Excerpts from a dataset
⟨

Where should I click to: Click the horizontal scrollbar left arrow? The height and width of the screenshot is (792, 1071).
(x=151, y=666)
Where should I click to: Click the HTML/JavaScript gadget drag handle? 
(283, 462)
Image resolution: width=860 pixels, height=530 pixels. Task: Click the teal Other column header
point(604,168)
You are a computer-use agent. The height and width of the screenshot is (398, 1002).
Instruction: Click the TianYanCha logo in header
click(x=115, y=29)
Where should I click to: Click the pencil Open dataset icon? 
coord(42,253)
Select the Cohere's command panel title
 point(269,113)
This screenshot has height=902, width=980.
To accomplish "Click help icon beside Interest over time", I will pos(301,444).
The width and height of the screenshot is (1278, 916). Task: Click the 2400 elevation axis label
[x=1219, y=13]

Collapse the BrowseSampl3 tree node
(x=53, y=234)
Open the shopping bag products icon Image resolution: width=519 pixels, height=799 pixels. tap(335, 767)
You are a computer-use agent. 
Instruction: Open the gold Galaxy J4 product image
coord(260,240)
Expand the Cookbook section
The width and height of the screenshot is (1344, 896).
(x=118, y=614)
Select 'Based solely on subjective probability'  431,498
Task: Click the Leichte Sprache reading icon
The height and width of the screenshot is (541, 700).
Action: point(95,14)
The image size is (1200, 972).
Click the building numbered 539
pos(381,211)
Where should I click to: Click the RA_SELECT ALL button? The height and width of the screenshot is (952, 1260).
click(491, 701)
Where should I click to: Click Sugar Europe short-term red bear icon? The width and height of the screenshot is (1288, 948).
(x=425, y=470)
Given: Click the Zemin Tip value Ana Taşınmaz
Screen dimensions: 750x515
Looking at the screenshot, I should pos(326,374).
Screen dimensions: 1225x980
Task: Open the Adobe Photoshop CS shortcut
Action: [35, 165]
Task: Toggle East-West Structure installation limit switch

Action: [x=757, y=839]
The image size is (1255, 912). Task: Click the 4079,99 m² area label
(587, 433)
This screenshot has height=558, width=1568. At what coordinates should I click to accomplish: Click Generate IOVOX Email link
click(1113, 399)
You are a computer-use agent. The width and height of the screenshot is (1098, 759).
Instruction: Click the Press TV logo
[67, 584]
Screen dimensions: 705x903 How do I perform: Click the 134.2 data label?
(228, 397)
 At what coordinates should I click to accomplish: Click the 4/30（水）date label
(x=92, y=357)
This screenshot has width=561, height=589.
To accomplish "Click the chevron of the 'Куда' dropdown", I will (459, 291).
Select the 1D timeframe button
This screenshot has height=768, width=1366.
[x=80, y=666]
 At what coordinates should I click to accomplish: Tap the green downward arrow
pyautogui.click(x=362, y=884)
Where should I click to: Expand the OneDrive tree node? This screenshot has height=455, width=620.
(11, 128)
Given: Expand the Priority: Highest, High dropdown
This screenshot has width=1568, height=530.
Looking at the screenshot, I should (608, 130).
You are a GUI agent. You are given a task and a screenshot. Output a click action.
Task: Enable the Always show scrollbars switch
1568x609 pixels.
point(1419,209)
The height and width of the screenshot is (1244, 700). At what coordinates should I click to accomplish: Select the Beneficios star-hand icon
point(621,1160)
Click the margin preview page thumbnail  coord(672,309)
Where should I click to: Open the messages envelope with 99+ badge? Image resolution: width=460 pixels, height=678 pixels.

⟩

- _ACTION ITEM_: Among the lines above, count those containing "agent", and give only the number.

- _RESPONSE TO THE TASK_: 4